Codecs with extended information
For these codecs there exists extra information beside the binaries. It can be binaries with debug information in them, SDKs or something other that would help the reverse engineering process. This list doesn't cover codecs for which specifications (e.g. Windows Media Video 9/VC-1) or source (e.g. Monkey's Audio) can be found.
VQF/TwinVQ
For this codec a Linux/win32 SDK was released and some code from VQF in AAC was also found on the net, the TwinVQ entry has more details.
WMA Pro, WMA Lossless, WMA Speech
Linspire licensed some Windows Media codecs and bundled them with their distribution. They compiled the code into shared object files and loaded them from MPlayer. The glue code can be found in the MPlayer packages on the Linspire site, the files with the gluecode are in libavcodec/ wmv3dec.c, wmv2dec.c and wma3dec.c. To get the binaries download the torrent file from the Linspire site. The codecs should reside in /usr/lib with the name libwm*.so. These files have lots of debug information in them and they seam to not have been compiled with a high optimization level. Some work has been done on libwma3.so and this library has code to decode wmastdv1, wmastdv2, wmapro and wmalossless. But the gluecode only activates wmapro and wmalossless. Libwma2.so and libwma3.so seem to share some of the constants.
Multimedia Mike's blog mentions some libs with debug info in them, these also contain Windows Media Audio Voice. They seem to be based on the same source as the Linspire ones and a rudimentary check supports that. The code seems to be a bit more optimized also. The different objects in the library makes it easy to divide the diffrent codecs (the tables and code). So correlation of all these sources would probably yeild the best result.

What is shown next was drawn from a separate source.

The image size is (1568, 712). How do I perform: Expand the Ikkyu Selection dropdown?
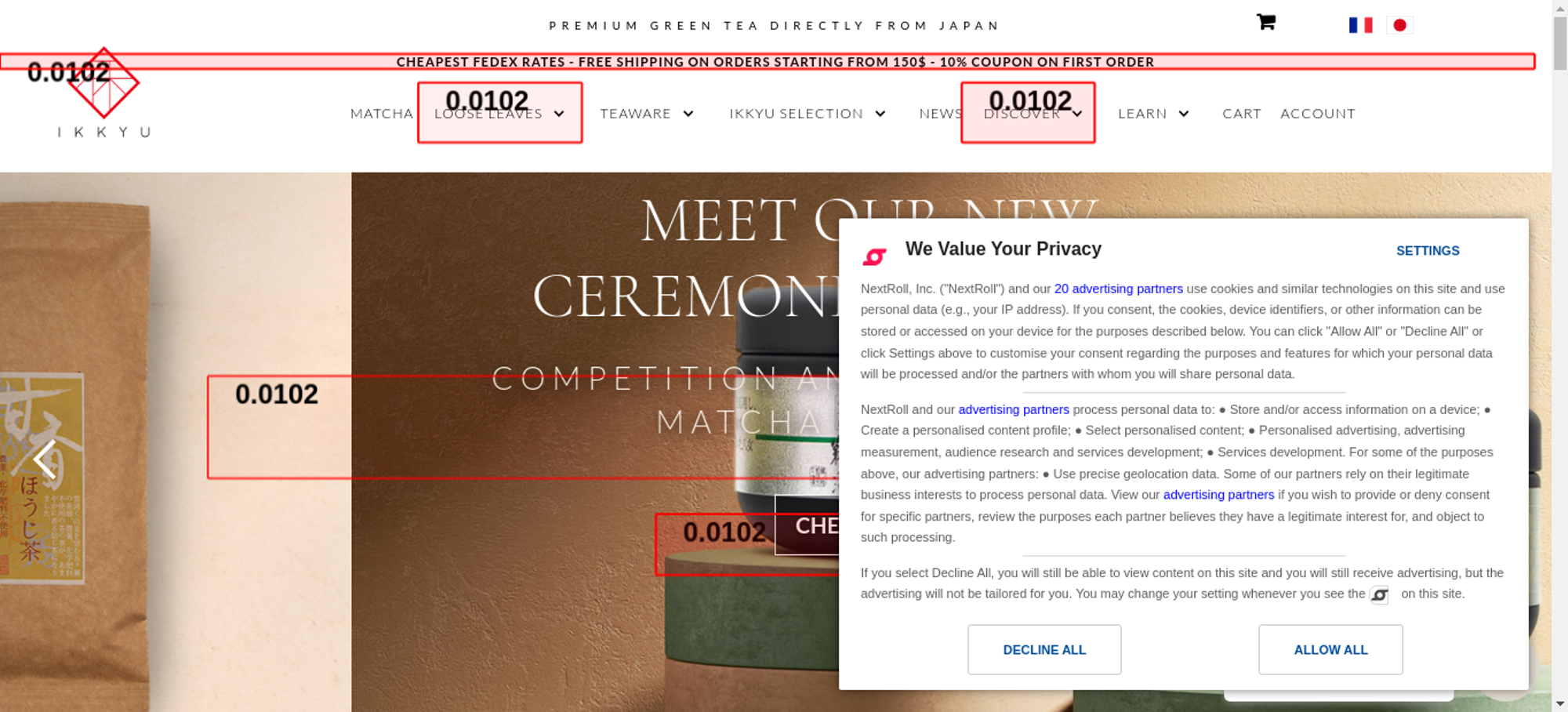[x=880, y=114]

There is also program called wmal2pcm.exe from the Microsoft itself (http://www.microsoft.com/windows/windowsmedia/9series/encoder/utilities.aspx), which unpacks WMA Lossless to PCM. It does not require additional libraries as it contains demuxer and decoder code.
Indeo 4 and Indeo 5
XAnim has external so libs for these codecs on its website. Some version of these binaries has a lot of debug information in it. There has also been some work on an Indeo 5 decoder.
Sipro, Atrac, RV30, RV40 and RALF
Real has sometimes in the past released versions that had binaries with a lot of debug information. The versions in question are version 5, 7 and a Helix Linux beta version. Version 5 can be found here and 7 can be found here. This link [1] has downloads to unstripped object code.

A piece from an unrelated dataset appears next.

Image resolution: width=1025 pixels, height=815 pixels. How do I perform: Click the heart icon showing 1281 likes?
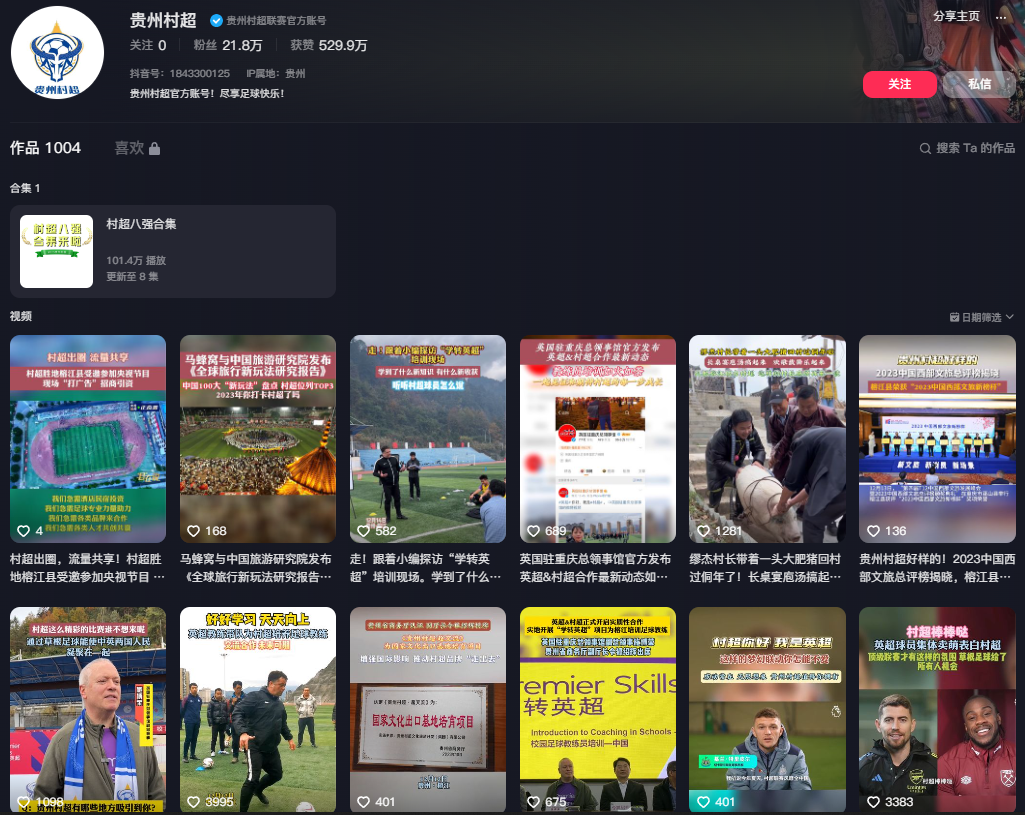pyautogui.click(x=704, y=531)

- Sipro debug info can be found in version 5, 7 and the debug build.
- Atrac debug info slipped into a Helixplayer beta version. The so binary doesn't work but the signatures can be transferred to the RealPlayer 10 atrac.dll. Other versions don't seem to use the same source code.
- RV30 debug info can be found in version 7 and the debug build.
- RV40 debug info can be found in the debug build.
- RALF debug info can be found in the helix download.
Bink
RAD Game Tools released a player for Linux that contained a lot of debug information.
QCELP
Qualcomm shared its source for QCELP during the development of the codec. Sometime along the development Apple licenced the codec for QuickTime. The code doesn't match the binary completely but will help an eventual RE effort. Qualcomm also supply a SDK. http://www.cdmatech.com/products/purevoice_download.jsp This is for the standard QCELP and not for the QCELP found in mov files.
Smush
LucasArts released the trailer for Grim Fandango as a self running executable. The executable contains lots of debug information including large amounts of strings. The trailer itself can be easily extracted with a tool like dd. The trailer can be found here.
MP3Pro
From http://www.all4mp3.com/tools/sw_ct_demo.html a xmms plugin can be downloaded. The plugin has lots of debug info left in it.